A new study has been released questioning the true benefits of breast-feeding.

The study, published in the journal Social Science & Medicine, examined data from three separate populations: 8,237 children, 7,319 siblings and 1,773 sibling pairs where at least one child was breast-fed and the other was not.

The researchers measured 11 outcomes shown in the past to be impacted by breast-feeding: obesity; body mass index (BMI); hyperactivity; asthma; behavior compliance; parental attachment; and achievement in reading recognition, vocabulary, math ability, scholastic competence and intelligence.

Looking at all the data, they found that breast-feeding had more positive outcomes than bottle-feeding in areas such as hyperactivity, BMI, reading recognition, math skills, vocabulary word identification, scholastic competence, digit recollection and obesity.

However, looking at the siblings who were not breast-fed, the benefits were not statistically significant.

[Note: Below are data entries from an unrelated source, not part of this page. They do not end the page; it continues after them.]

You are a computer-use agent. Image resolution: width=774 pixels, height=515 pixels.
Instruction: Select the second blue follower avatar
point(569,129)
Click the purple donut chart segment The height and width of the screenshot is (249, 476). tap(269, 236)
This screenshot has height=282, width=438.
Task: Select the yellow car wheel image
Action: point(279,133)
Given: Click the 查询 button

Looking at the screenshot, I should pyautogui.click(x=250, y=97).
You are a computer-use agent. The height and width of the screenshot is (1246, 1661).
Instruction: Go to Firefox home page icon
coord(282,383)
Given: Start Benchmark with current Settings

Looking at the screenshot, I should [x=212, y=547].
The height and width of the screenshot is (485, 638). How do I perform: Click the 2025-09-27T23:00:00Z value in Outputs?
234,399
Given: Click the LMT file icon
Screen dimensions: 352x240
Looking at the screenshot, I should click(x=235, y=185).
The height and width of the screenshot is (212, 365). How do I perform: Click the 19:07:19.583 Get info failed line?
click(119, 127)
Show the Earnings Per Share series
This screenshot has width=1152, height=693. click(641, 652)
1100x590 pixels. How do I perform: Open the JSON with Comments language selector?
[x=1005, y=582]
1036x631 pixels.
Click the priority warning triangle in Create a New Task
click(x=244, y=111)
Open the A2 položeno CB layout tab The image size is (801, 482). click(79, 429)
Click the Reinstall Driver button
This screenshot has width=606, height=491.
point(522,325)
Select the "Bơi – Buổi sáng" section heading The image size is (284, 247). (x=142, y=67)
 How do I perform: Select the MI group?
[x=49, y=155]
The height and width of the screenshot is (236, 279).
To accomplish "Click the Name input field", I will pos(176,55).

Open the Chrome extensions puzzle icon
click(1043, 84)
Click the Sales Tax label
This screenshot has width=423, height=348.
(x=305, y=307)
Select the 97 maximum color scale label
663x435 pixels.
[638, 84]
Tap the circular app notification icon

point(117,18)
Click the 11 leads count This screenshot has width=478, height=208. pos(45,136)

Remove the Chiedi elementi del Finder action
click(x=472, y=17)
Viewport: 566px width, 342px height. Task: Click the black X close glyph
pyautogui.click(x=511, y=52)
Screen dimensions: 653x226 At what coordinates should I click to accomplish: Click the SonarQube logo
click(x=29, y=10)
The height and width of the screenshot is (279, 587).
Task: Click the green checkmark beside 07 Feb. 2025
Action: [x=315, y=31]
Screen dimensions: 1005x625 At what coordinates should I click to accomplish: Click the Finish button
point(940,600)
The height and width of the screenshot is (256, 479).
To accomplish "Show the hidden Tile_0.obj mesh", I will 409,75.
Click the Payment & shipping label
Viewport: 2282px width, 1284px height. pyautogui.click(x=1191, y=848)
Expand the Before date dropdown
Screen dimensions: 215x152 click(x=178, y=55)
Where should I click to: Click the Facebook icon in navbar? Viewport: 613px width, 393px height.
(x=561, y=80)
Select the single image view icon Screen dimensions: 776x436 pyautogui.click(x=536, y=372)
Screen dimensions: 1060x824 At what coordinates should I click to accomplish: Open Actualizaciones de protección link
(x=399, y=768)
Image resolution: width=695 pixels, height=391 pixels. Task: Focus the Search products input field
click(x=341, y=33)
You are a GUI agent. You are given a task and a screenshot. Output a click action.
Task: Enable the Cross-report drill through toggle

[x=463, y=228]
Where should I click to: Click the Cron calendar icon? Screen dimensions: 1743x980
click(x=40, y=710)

There was an exception that breast-fed children had a higher risk of asthma, though it was unclear if those reports were actual diagnoses or self-generated.

With regards to the fact that previous studies have consistently shown breast-fed babies as being healthier on average, Dr. Cynthia Colen, sociology professor at Ohio State University, said that previous surveys had "selection bias."

Colen claimed that factors like a mother's age, employment and family income altered the figures, since mothers who breast-feed statistically have better than average education, resources and wellbeing.

Colen did not completely discount breast-feeding as a beneficial practice, but she said the results of the study suggest it is time to focus on factors other than breast-feeding in terms of healthy child development.

"I'm not say breast-feeding is not beneficial, especially for boosting nutrition and immunity in newborns," Colen said in a statement. "But if we really want to improve maternal and child health in this country, let's also focus on things that can really do that in the long term - like subsidized day care, better maternity leave policies and more employment opportunities for low-income mothers that pay a living wage, for example."

Colen said the results of the study bear significance for U.S. health policy.

"If breast-feeding doesn't have the impact that we think it will have on long-term childhood outcomes, then even though it is very important in the short-term we really need to focus on other things," she said. "We need to take a much more careful look at what happens past that first year of life and understand that breast-feeding might be very difficult, even untenable, for certain groups of women. Rather than placing the blame at their feet, let's be more realistic about what breast-feeding does and doesn't do."